[Written exercise] Copy the rows below verbatim, starting at the line with "Click the blue" and ending at the line with "Open the ModelCloud", both included.
── Supplied data
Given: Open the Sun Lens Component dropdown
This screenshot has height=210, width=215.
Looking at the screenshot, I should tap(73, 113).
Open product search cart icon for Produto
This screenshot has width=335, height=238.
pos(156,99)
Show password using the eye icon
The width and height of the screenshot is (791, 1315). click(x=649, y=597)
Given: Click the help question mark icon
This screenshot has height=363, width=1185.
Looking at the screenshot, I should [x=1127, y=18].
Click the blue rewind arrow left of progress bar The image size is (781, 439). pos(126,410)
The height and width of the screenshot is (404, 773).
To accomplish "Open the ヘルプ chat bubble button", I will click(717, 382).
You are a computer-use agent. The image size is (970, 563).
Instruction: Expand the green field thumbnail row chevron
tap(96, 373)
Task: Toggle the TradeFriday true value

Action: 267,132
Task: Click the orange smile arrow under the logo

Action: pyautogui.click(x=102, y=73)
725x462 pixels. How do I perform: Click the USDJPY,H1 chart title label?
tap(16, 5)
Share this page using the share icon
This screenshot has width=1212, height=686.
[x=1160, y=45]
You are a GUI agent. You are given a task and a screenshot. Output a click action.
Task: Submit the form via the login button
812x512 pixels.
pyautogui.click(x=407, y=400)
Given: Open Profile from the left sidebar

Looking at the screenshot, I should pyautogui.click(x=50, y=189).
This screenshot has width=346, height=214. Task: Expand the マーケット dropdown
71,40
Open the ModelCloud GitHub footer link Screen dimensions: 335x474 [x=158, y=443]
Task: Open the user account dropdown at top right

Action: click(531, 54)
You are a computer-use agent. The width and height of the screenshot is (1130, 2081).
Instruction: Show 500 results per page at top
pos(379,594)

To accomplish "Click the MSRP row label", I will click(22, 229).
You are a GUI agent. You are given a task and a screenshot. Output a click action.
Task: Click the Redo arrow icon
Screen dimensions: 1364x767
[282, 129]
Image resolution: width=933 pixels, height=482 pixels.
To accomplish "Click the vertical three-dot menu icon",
────
[Response below]
Click the blue rewind arrow left of progress bar The image size is (781, 439). pos(126,410)
The height and width of the screenshot is (404, 773).
To accomplish "Open the ヘルプ chat bubble button", I will click(717, 382).
You are a computer-use agent. The image size is (970, 563).
Instruction: Expand the green field thumbnail row chevron
tap(96, 373)
Task: Toggle the TradeFriday true value

Action: 267,132
Task: Click the orange smile arrow under the logo

Action: pyautogui.click(x=102, y=73)
725x462 pixels. How do I perform: Click the USDJPY,H1 chart title label?
tap(16, 5)
Share this page using the share icon
This screenshot has width=1212, height=686.
[x=1160, y=45]
You are a GUI agent. You are given a task and a screenshot. Output a click action.
Task: Submit the form via the login button
812x512 pixels.
pyautogui.click(x=407, y=400)
Given: Open Profile from the left sidebar

Looking at the screenshot, I should pyautogui.click(x=50, y=189).
This screenshot has width=346, height=214. Task: Expand the マーケット dropdown
71,40
Open the ModelCloud GitHub footer link Screen dimensions: 335x474 [x=158, y=443]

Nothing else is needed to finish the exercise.